FUNDADOR Y PATRÓN DE LA QUÍMICA
Merece un especial comentario su trabajo en alquimia, ya que la ciencia química tiene al personaje como uno de sus padres fundadores. Y sin embargo, muchas de las obras sobre alquimia que en su momento se le adjudicaron se descubrieron posteriormente como pertenecientes a otros autores. La leyenda incluso le atribuye el hallazgo de la piedra filosofal —capaz de convertir metales en oro—, que habría entregado a su pupilo Tomás. Lo cierto es que los estudiosos actuales cuestionan que realmente llevara a cabo extensos experimentos alquímicos, y más bien restringen sus aportaciones en la materia a sus comentarios sobre Aristóteles. Con todo, en su haber permanecen el descubrimiento del arsénico y de la capacidad fotosensible del nitrato de plata que siglos después daría origen a la fotografía.
Pero, naturalmente, y si Aristóteles estaba equivocado en muchos aspectos de su interpretación de la naturaleza, también lo estuvo Alberto. Su cosmología geocéntrica compuesta por esferas anidadas era del todo errónea, no existen la influencia de los astros en las personas ni las propiedades de las piedras en las que él creía, sus observaciones sobre las plantas y su modo de reproducción eran confusas y equivocadas, los unicornios no existen… Es cierto que no existe ninguna contribución singular, única y significativa que le conceda a san Alberto Magno un nicho particular en la historia cronológica de los grandes avances científicos; en ocasiones su figura está rodeada de leyendas, como la que también le atribuye la construcción de un autómata capaz de moverse y hablar que su pupilo Tomás, horrorizado al encontrárselo, habría destrozado a estacazos.
Sin embargo, su trabajo verificado tampoco se limitó al de un enciclopedista erudito, sino que también emprendió sus propias investigaciones, las cuales le llevaron por la senda de numerosos pequeños avances, como la primera observación de órganos en los embriones, la sistematización de los minerales o la idea de que la velocidad de la luz era finita. En definitiva, quizá el estatus de san Alberto Magno como un gran descubridor científico pueda discutirse, pero no su vocación como hombre de ciencia.

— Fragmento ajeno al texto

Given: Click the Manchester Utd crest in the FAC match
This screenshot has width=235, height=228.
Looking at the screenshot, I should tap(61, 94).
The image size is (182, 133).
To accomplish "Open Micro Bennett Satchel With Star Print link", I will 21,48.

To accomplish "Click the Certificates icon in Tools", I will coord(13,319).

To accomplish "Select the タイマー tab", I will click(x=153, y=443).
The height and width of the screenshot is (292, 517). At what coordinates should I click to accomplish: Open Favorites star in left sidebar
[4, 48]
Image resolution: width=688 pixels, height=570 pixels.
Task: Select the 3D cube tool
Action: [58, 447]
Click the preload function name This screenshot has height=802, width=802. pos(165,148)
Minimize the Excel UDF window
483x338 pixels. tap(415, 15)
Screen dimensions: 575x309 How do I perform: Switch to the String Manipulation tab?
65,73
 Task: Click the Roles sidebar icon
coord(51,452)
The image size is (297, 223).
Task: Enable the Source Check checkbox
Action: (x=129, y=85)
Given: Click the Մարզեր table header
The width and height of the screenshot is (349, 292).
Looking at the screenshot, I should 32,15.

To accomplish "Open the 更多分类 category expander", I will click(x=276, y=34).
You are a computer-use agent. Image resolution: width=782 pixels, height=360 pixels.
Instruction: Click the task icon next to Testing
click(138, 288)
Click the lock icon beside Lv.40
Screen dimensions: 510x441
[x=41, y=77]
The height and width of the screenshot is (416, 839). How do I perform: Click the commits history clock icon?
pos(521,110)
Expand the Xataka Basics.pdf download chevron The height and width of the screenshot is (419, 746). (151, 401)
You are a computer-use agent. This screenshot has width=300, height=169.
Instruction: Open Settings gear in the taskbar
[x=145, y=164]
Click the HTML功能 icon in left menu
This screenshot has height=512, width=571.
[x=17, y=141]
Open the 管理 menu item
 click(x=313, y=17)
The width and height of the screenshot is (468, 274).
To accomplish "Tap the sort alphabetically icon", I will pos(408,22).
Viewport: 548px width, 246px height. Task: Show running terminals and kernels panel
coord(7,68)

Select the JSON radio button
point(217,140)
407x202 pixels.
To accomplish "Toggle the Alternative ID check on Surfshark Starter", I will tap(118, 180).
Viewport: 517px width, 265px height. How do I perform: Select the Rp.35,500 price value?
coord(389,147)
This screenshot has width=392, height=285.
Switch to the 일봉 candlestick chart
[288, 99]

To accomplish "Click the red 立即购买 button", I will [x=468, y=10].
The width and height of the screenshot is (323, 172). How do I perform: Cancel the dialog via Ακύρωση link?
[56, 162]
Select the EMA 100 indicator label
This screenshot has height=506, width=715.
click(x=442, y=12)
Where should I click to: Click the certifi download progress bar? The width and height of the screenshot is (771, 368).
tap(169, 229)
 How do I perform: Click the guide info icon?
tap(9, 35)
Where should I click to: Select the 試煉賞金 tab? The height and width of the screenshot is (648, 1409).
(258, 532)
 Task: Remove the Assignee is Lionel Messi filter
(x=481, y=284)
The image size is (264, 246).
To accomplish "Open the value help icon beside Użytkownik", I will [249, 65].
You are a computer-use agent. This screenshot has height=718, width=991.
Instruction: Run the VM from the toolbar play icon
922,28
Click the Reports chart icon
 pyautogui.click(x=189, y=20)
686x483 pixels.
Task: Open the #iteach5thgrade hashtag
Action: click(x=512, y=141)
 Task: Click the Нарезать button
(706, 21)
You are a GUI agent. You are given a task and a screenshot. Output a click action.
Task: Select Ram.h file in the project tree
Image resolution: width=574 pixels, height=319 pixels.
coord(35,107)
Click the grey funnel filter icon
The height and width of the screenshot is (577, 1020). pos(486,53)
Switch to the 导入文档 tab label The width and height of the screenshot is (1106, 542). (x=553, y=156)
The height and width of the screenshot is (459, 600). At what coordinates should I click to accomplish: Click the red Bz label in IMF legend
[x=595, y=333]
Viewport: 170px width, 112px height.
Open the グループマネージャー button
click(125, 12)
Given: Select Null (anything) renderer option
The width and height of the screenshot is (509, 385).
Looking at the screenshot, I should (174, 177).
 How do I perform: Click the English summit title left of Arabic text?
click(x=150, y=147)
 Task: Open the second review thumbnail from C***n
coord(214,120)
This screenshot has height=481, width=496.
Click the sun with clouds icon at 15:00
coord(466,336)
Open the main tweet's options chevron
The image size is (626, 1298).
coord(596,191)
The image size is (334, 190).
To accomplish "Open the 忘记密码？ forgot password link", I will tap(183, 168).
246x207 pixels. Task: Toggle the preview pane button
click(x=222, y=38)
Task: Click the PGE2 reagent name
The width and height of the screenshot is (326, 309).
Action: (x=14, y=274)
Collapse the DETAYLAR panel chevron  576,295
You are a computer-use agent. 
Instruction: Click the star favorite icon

Tal fue su avidez de conocimiento que de él escribió Pío XI: “Todo lo que podía saberse, él lo sabía”. Se ha dicho que fue el último hombre que lo sabía todo, y su título de Doctor Universalis —es uno de los 36 Doctores de la Iglesia— refleja perfectamente su condición.
Pero una constante de los científicos ha sido cómo las respuestas han dejado al descubierto nuevas preguntas que incitan a seguir indagando. Y esta cualidad estaba muy presente en Alberto el Grande. Por ello, tal vez la mayor deuda de gratitud que la ciencia pueda tener hacia él sea por haber actuado como impulsor del conocimiento en una época científicamente inmovilista, la Edad Media, en la que prácticamente todo aún estaba por saber. Como patrocinador de la ciencia en tiempos en que todavía no se comprendía bien su necesidad, merece sobradamente el patronazgo que se le concedió. Y que se resume en una frase que hoy puede parecernos elemental, pero que para el siglo XIII era enormemente atrevida, incluso subversiva: “La ciencia no consiste simplemente en creer lo que nos cuentan, sino en indagar en la naturaleza de las cosas”.